We started trying to seriously estimate how much work we could do in a week at work recently. We used an estimate of 55 work hours in the week. I try hard to keep normal office hours (home by 6:30), but I often work at home some in the evenings and on the weekends, so I didn’t really know how many hours I work in a week. Out of curiousity more than anything else, this past week I kept track: I worked 53½ hours.
Maureen has also been wondering about whether she is working hard enough. By her rule of thumb (you are working hard enough if you think about work when you are doing other things), I am working plenty hard.
Something I could learn from Damien: not working when it is not productive. When we worked together, he had an amazing ability to get up from his desk in the middle of the day and say, “Yeah, I’m not getting anything done, I’m going to go shoot some hoops,” and leave.

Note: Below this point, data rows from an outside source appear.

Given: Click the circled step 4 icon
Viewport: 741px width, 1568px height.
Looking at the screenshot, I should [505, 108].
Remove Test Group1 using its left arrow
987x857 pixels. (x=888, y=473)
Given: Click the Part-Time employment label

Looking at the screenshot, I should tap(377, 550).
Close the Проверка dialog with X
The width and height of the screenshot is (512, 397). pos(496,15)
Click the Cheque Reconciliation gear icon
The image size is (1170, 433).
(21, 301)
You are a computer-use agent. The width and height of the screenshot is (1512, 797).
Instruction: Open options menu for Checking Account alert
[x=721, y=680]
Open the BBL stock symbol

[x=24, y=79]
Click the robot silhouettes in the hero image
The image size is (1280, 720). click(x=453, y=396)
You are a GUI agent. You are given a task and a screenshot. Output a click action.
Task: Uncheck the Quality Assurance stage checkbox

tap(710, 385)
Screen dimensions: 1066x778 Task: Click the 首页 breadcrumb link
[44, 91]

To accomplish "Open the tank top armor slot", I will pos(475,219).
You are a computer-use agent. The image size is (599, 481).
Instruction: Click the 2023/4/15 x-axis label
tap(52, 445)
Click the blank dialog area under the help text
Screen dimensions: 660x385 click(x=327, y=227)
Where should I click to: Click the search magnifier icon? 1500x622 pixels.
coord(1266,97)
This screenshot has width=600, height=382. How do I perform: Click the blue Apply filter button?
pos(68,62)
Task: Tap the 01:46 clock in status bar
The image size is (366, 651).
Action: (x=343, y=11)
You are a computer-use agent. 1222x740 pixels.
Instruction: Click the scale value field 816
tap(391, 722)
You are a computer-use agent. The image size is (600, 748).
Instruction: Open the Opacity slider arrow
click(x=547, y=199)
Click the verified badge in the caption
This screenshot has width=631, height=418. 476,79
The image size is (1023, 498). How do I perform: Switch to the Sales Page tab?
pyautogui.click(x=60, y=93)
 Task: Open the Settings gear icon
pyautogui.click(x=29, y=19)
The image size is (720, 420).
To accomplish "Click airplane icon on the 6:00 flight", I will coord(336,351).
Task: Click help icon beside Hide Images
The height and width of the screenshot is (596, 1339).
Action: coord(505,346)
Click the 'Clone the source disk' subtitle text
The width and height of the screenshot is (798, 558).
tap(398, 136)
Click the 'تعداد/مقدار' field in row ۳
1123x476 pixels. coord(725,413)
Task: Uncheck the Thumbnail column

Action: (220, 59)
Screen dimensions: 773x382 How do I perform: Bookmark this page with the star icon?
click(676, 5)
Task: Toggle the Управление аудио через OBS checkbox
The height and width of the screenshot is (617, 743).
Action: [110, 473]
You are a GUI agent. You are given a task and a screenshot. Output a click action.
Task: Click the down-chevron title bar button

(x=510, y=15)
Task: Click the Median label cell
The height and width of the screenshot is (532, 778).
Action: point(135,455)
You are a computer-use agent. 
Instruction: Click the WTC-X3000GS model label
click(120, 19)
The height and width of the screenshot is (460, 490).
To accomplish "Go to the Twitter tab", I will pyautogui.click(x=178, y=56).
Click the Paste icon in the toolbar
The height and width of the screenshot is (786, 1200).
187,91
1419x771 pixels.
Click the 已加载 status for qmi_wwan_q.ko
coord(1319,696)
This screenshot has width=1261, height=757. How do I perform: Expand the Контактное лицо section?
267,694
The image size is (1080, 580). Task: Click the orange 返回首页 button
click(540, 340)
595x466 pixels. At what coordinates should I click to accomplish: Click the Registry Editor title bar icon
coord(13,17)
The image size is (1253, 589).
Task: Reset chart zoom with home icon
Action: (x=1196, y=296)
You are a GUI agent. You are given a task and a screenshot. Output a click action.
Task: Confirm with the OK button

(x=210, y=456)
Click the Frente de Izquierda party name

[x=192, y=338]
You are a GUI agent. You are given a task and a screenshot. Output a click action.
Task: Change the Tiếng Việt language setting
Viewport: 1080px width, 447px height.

I was his manager at the time, and there was a general anxiety among my managers that not enough was getting done. So the few times he did this, I was both impressed and annoyed at the same time (they say the essence of management is being able to keep two conflicting thoughts in your head at once).
Damien was one of the more productive engineers, and we’ve all had times when nothing was flowing. Leaving was probably the best thing to do, but it didn’t make casual observers think, “There’s a productive engineer!” Of course, casual observation is not the way to gauge if someone is productive, but it doesn’t stop people from doing it. The other engineer reporting to me at the time was Nosh, a smart guy who had the habit of taking a nap after lunch, another habit which helped productivity, but didn’t look it.
I now find myself as engineering manager, a position in which I will have to gauge others’ (and my own) productivity. My engineers are another challenging bunch, by which I mean, they are people. The longer I work at writing software, the more I come to appreciate that people are the hardest thing to figure out.